Safety comes first. So when you are out shopping for a new water heater, you must know the safety risks involved with the appliance, if any. 

One of the first safety issues that come into mind when thinking about water heaters is gas leakage. 

Gas water heater involves dealing with gas lines. So there’s always the risk of gas leakage and fire. If you plan to buy a gas-powered water heater then make sure you regularly do inspections and maintenance of any gas leakage. 

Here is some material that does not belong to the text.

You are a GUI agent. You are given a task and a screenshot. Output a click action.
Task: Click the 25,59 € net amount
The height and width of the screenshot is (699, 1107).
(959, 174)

If you go with a tank water heater then you will not want to keep the water temperature lower than 120°F(which some people do to avoid scalding). At temperatures under 120F, there’s the possibility of toxic bacteria growth in the tank that could even explode the heater. 

What’s next

I have tried to make this buying guide as simple and easy to understand as possible. 

Now, if you have gone through our ultimate water heater buying guide then you have a complete understanding and you should easily be able to select the right water heater for you. 

First, go out and get these data points:

  1. Your peak hour water needs i.e how much max hot water you could use at a time Or
    how many fixtures you could use at the same time and calculate the GPM for tankless. 
  2. Find out the groundwater temperature at your location or maybe the temperature during the coldest days

This information is sufficient to give you a head start towards finding you the right water heater. 

Contact me if you feel stuck with your data points and I’ll try to help you choose myself. 

Water heater buying guide: FAQs

What should I look for when buying a hot water heater?

The first is fuel type. If the available fuel at your place and natural gas and it’s cheaper then go with gas water heater. Then what size water heater do you need. Decide size based on your peak hour usage. How energy efficient is the water heater. Try to buy a water heater with Energy Star ratings. Energy-efficient water heaters could be expensive but they pay off in long run. You could also look for extra features like wifi control.

Is a 50-gallon water heater enough for a family of 4?

It depends. It depends on your usage and the number of kids in the family. But on average 50 to 60 gallons is sufficient for a family of 4.

What is a good first-hour rating for a water heater?

The answer to this completely depends on your peak-hour hot water usage. Find out how many gallons of hot water are used during the peak hour at your home. If, say, you use 35 gallons of hot water then you can look for a tank water heater with a first-hour rating in the range of 35 or even 34 gallons.